= Supplied passage =
────────────────

Hi people of sound, Ive entered the world of Hifi audio fuses prabably an obsessive expensive mistake Im sure! lol So far Ive tried the Hifi gold tunning fuse & the Iso Clean. I thought the Hifi gold tunning was to smooth/soft….it had a nice sound but lacked midrange.treble sparkle, where as the Iso clean has this with ease & I generally like it to what it has done to my sound. Im also thinking of buying the Russ Andrews fuse as Im curious about this one, I cant seem to find much reviews or opinions on this one but I like what it says on the website so im thinking about giving it a shot! Anyone tried the Russ Andrews thoughts & opinions compared to  the Iso clean?  Cheerz guys!


----------



## BIG POPPA

What are the impressions on the Synergistic Research RED fuses. Have not got them yet


----------



## setamp

big poppa said:


> What are the impressions on the Synergistic Research RED fuses. Have not got them yet


 

 I prefer SR Reds to the Audio Magic and Audio Horizons Platinum fuses.


----------



## TheAttorney

Further to my earlier post, I did compare SR Red vs Supreme vs AMR in the Output of my BHSE Power Supply.
  
 There were other changes going on during the trial period, so I wouldn't class my impressions as definitive, but FWIW the Reds won easily, making the sound clearer, more natural, with with a larger soundstage with more precise images. The advantages were so strong over the Supremes that I didn't really bother much further into working out where the Supremes were vs AMRs, both seemed in the same ballpark with each other compared to the Reds. 
  
 The Reds did have reduced upper frequencies compared to the Supremes. I didn't have the time nor inclination to work out if this was them being just ultra refined, or if there was an actual reduction in upper frequency response. So the Reds not recommended for those wanting a more forward sound.
  
 I'm not even through the burn in phase yet, so I don't know what may change with time, but I made my decision early and the Supremes were sent back (and I got my money back as the supplier had promised).

────────────────

= Written exercise A =
Copy the listing word for word, from the line containing "You are a GUI" down to the end of the listing, including both ends, and leave the pictures out.
= Written exercise B =
Write the next part of the forum thread about hi-fi audio fuses, starting after its last post.

Dataset entries:

────────────────

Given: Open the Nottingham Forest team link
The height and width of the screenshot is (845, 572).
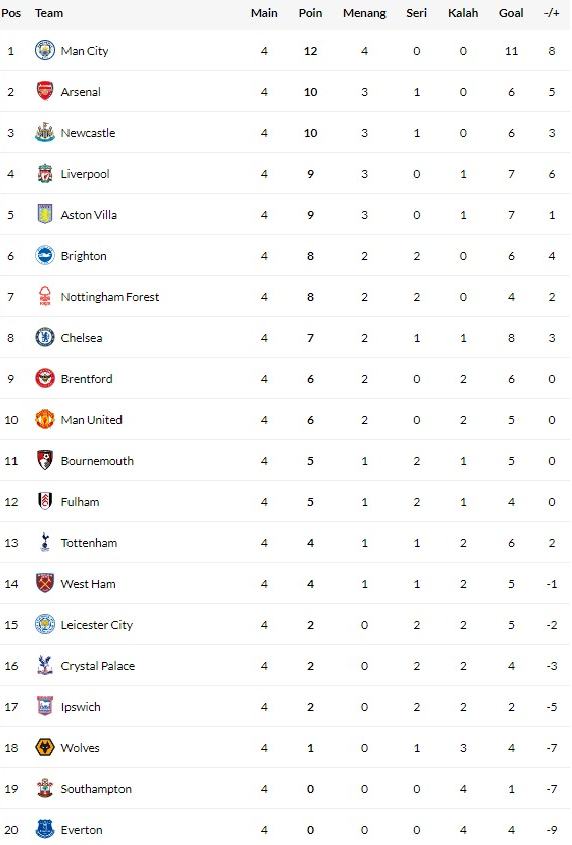Looking at the screenshot, I should click(x=110, y=297).
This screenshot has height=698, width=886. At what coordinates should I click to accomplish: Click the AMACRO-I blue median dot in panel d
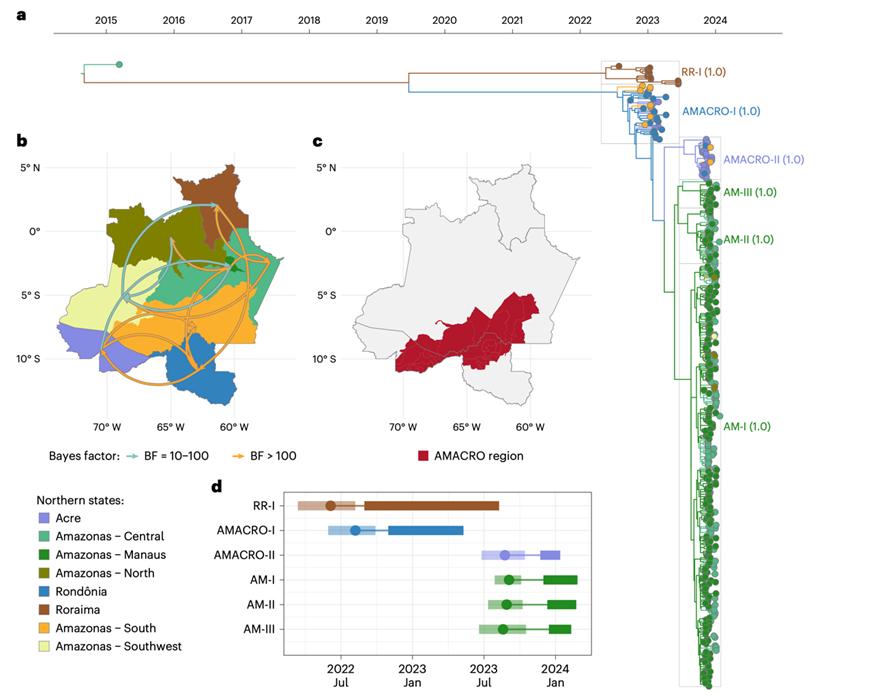click(355, 530)
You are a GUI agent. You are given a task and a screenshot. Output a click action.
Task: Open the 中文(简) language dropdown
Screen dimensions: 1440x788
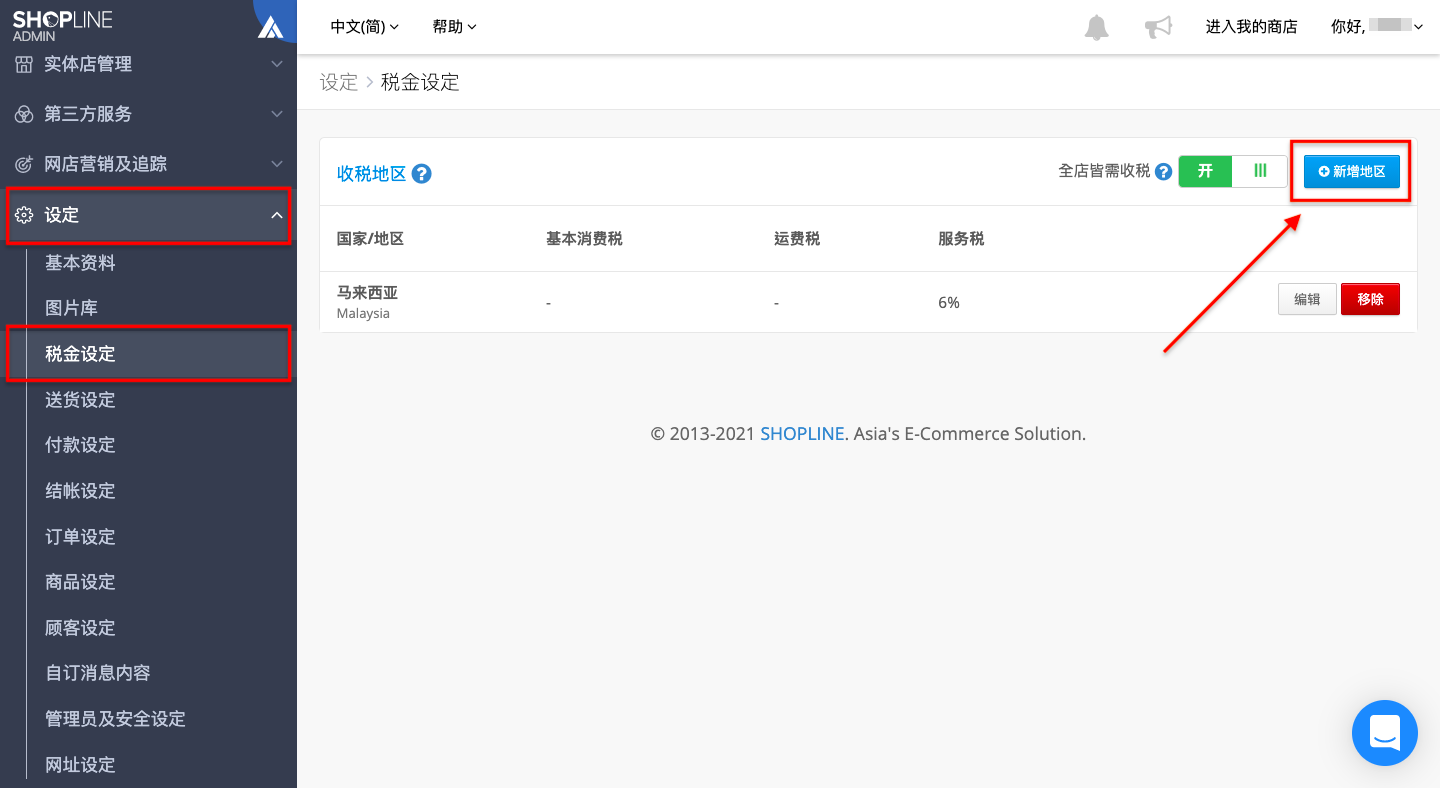point(364,27)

────────────────

= Result A =
You are a GUI agent. You are given a task and a screenshot. Output a click action.
Task: Open the 中文(简) language dropdown
Screen dimensions: 1440x788
point(364,27)

= Result B =
----------



## negura

Thanks for the impressions. Having recently bought another Supreme for my Theta DAC, I utterly disliked it for the first few days that I almost took it out. Well actually I did, but I put it back as I was reminded by my previous experience with a HFT in my amplifier. After a couple of weeks which was a couple of nights ago, I compared the HFT again with the stock fuse, and the HFT is way better, as it should be. It is simultaneously detailed, clear and very musical with better layering. The highs are no longer harsh, but retained the detail.
  
 This is one of the big fuses, 32mm and for whatever reason considerably more expensive. I would have returned it immediately if it sounded like at first.


----------



## TheAttorney

I came across a comment somewhere that the Reds require above average burn-in, 150-200 hours. 
 With a tube based amp, that would take many weeks (if not months) to complete for me. It could be, that after that length of time, my opinion of these fuses would have changed, but I just couldn't wait that long. Much easier if they can be left on continuously.
  
 BTW, during the trial, I was following the feeding frenzy HOTing up in the Sound Science forum, which didn't put SR in a good light on another of their products, but in the end I had to go with what my ears were telling me.


----------



## BeatsWork

I'm on the rational-skeptic end of the spectrum i.e. willing to try something for myself after reading all the scientific/experience based critiques - if the price is right. So for the heck of it I purchased some silver fuses and some generic ceramic sand filled fuses. On the latter I was thinking of the claims that fuse geometry impacts vibration imparted by AC cycle. The sand should act as a damper right? Again just
 satisfying my urge to tinker


----------



## TheAttorney

So, BeatsWork, you're trying to apply rational thought to audiophile fuses. Are you mad?!?
 Everybody knows that the only law of physics that applies to audiophile fuses is the Law of Unintended Consequences.
  
 But if you must persist in rational thought, you should consider if these fuses have UL or CE safety approval.
 Personally, I'd avoid sand filled fuses because this will almost certainly affect the temperature and therefore the burn rate of the fuse wire. Unless the manufacturer has taken this into account, the chances are that the fuse will fail at a different point than specified.
  
 Here ends my only rational thought for today.


----------



## BeatsWork

theattorney said:


> So, BeatsWork, you're trying to apply rational thought to audiophile fuses. Are you mad?!?
> Everybody knows that the only law of physics that applies to audiophile fuses is the Law of Unintended Consequences.
> 
> But if you must persist in rational thought, you should consider if these fuses have UL or CE safety approval.
> ...


 

 I absolutely checked the specs for fast-acting ceramic and only buy gear with UL/CE after a bad experience <insert smoking emoticon>. Agree you don't value the certification until well... you do.


----------



## audiomaniac11

Hello Guys,
  
 I have some experience with Padis (Furtech) rhodium-plated fuses and with HFT gold.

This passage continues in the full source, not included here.